From 49a92dc311514ea5b17685f2211890d047a6a842 Mon Sep 17 00:00:00 2001
From: xgqdut2016 <kenan_gewei@163.com>
Date: Fri, 20 Mar 2026 15:28:48 +0800
Subject: [PATCH 1/2] issue/1090: qy flash-attention

---
 include/infinicore/adaptor/aten_adaptor.hpp |   7 +-
 src/infinicore/adaptor/aten_adaptor.cc      |   2 -
 src/infiniop/ops/avg_pool1d/cuda/kernel.cuh |   2 +-
 src/infiniop/ops/fmod/operator.cc           |   3 -
 xmake.lua                                   |   4 +
 xmake/qy.lua                                | 114 +++++++++++++++++++-
 6 files changed, 120 insertions(+), 12 deletions(-)
diff --git a/include/infinicore/adaptor/aten_adaptor.hpp b/include/infinicore/adaptor/aten_adaptor.hpp
index 70cb98e18..14711ca1c 100644
--- a/include/infinicore/adaptor/aten_adaptor.hpp
+++ b/include/infinicore/adaptor/aten_adaptor.hpp
@@ -5,10 +5,8 @@
 
 #include <ATen/ATen.h>
 
-#ifdef ENABLE_NVIDIA_API
 #include <ATen/cuda/CUDAContext.h>
 #include <c10/cuda/CUDAGuard.h>
-#endif
 
 namespace infinicore::adaptor {
 inline at::ScalarType to_at_dtype(DataType dtype) {
@@ -33,6 +31,8 @@ inline at::Device to_at_device(const Device &device) {
         return at::Device(at::kCUDA, device.getIndex());
     } else if (device.getType() == Device::Type::CPU) {
         return at::Device(at::kCPU);
+    } else if (device.getType() == Device::Type::QY) {
+        return at::Device(at::kCUDA, device.getIndex());
     } else {
         throw std::runtime_error("Unsupported device type for ATen");
     }
@@ -40,9 +40,8 @@ inline at::Device to_at_device(const Device &device) {
 
 at::Tensor to_aten_tensor(const infinicore::Tensor &t);
 
-#ifdef ENABLE_NVIDIA_API
 c10::cuda::CUDAStream get_cuda_stream();
-#endif
+
 } // namespace infinicore::adaptor
 
 #endif // ENABLE_ATEN
diff --git a/src/infinicore/adaptor/aten_adaptor.cc b/src/infinicore/adaptor/aten_adaptor.cc
index 2edbe3f8f..9488884d3 100644
--- a/src/infinicore/adaptor/aten_adaptor.cc
+++ b/src/infinicore/adaptor/aten_adaptor.cc
@@ -32,12 +32,10 @@ at::Tensor to_aten_tensor(const infinicore::Tensor &t) {
         options);
 }
 
-#ifdef ENABLE_NVIDIA_API
 c10::cuda::CUDAStream get_cuda_stream() {
     return c10::cuda::getStreamFromExternal(
         cudaStream_t(infinicore::context::getStream()), infinicore::context::getDevice().getIndex());
 }
-#endif
 
 } // namespace infinicore::adaptor
 
diff --git a/src/infiniop/ops/avg_pool1d/cuda/kernel.cuh b/src/infiniop/ops/avg_pool1d/cuda/kernel.cuh
index 3e06b9067..d052ef97f 100644
--- a/src/infiniop/ops/avg_pool1d/cuda/kernel.cuh
+++ b/src/infiniop/ops/avg_pool1d/cuda/kernel.cuh
@@ -46,7 +46,7 @@ __device__ void avgPool1dKernel(
             }
         }
 
-#if defined(ENABLE_ILUVATAR_API) || defined(ENABLE_HYGON_API)
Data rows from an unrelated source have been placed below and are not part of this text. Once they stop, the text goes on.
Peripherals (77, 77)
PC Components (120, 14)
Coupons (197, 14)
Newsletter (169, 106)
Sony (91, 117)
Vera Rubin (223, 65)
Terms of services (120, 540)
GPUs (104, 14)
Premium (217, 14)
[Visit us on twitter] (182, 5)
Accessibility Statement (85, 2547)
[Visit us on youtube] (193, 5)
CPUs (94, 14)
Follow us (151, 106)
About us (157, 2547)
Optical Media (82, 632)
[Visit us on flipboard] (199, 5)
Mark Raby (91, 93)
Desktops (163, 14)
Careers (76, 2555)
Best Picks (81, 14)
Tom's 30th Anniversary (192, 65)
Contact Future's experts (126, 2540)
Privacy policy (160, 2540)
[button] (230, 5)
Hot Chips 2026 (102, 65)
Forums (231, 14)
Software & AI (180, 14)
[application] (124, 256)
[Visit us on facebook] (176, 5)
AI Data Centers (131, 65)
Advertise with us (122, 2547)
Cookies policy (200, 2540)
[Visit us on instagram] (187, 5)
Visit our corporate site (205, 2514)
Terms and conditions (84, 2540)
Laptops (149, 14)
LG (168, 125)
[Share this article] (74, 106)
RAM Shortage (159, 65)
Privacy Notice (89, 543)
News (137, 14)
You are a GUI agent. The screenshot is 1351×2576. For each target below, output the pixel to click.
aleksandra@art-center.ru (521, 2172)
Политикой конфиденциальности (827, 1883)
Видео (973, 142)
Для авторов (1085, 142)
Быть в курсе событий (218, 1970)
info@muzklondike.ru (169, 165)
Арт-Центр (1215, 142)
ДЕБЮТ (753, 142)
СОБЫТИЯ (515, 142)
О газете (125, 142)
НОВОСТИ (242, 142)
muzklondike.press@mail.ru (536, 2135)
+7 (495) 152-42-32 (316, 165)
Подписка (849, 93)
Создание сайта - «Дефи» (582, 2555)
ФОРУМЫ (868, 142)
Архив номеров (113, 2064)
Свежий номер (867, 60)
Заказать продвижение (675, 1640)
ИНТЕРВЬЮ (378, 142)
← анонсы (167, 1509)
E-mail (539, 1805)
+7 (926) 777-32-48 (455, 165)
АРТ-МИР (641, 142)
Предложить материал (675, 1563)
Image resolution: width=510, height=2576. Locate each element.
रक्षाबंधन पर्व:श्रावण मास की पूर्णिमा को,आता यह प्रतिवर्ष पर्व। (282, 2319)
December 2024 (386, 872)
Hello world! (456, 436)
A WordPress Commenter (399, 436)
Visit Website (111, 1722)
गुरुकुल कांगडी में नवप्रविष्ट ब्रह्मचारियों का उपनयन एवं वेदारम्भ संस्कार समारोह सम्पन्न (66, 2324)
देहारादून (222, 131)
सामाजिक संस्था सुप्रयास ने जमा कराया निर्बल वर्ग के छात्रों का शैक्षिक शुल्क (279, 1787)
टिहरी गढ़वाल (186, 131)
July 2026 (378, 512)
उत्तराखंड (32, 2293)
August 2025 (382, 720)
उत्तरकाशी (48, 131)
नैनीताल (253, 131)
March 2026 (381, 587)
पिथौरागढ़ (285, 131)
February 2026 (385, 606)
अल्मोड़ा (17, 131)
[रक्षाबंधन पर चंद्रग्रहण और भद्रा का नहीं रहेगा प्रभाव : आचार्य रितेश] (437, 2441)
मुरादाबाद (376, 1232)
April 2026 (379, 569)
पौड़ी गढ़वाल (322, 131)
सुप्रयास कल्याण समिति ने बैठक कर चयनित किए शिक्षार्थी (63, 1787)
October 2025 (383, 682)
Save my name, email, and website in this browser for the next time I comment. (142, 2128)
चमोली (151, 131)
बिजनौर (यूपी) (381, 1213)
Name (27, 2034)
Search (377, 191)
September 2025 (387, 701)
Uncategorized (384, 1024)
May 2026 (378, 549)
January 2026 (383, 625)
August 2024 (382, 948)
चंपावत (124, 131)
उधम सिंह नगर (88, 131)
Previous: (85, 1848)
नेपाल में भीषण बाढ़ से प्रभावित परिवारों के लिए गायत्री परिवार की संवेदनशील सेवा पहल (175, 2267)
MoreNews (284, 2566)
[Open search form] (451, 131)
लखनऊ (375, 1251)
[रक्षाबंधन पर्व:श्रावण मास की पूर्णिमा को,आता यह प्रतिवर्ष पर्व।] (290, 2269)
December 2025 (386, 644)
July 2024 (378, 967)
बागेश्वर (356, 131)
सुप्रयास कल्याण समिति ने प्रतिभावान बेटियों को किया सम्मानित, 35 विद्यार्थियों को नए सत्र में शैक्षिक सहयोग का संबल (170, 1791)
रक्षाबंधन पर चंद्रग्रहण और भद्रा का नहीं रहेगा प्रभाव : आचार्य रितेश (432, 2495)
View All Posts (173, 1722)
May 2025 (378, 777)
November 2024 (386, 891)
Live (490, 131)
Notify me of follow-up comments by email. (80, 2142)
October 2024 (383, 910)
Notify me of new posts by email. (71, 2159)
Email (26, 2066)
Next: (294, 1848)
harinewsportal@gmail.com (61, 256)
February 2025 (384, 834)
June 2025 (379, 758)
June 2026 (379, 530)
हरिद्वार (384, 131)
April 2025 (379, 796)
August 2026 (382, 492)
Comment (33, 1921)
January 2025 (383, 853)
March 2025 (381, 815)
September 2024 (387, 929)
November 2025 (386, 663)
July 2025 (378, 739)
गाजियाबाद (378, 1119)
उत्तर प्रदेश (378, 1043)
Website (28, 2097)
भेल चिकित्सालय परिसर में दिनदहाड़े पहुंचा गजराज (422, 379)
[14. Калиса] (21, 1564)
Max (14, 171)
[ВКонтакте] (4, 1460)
+#if defined(ENABLE_ILUVATAR_API) || defined(ENABLE_HYGON_API) || defined(ENABLE_QY_API)
         // Iluvatar __half doesn't accept size_t directly.
         y[y_offset] = sum / static_cast<T>(static_cast<double>(kernel_size));
 #else
diff --git a/src/infiniop/ops/fmod/operator.cc b/src/infiniop/ops/fmod/operator.cc
index 482926390..f46dcfae4 100644
--- a/src/infiniop/ops/fmod/operator.cc
+++ b/src/infiniop/ops/fmod/operator.cc
@@ -136,9 +136,6 @@ __INFINI_C infiniStatus_t infiniopDestroyFmodDescriptor(infiniopFmodDescriptor_t
 #ifdef ENABLE_ILUVATAR_API
         GET(INFINI_DEVICE_ILUVATAR, nvidia);
 #endif
-#ifdef ENABLE_QY_API
-        GET(INFINI_DEVICE_QY, nvidia);
-#endif
 #ifdef ENABLE_METAX_API
         GET(INFINI_DEVICE_METAX, metax);
 #endif
diff --git a/xmake.lua b/xmake.lua
index 4200da75b..822d84531 100644
--- a/xmake.lua
+++ b/xmake.lua
@@ -467,6 +467,10 @@ target("infinicore_cpp_api")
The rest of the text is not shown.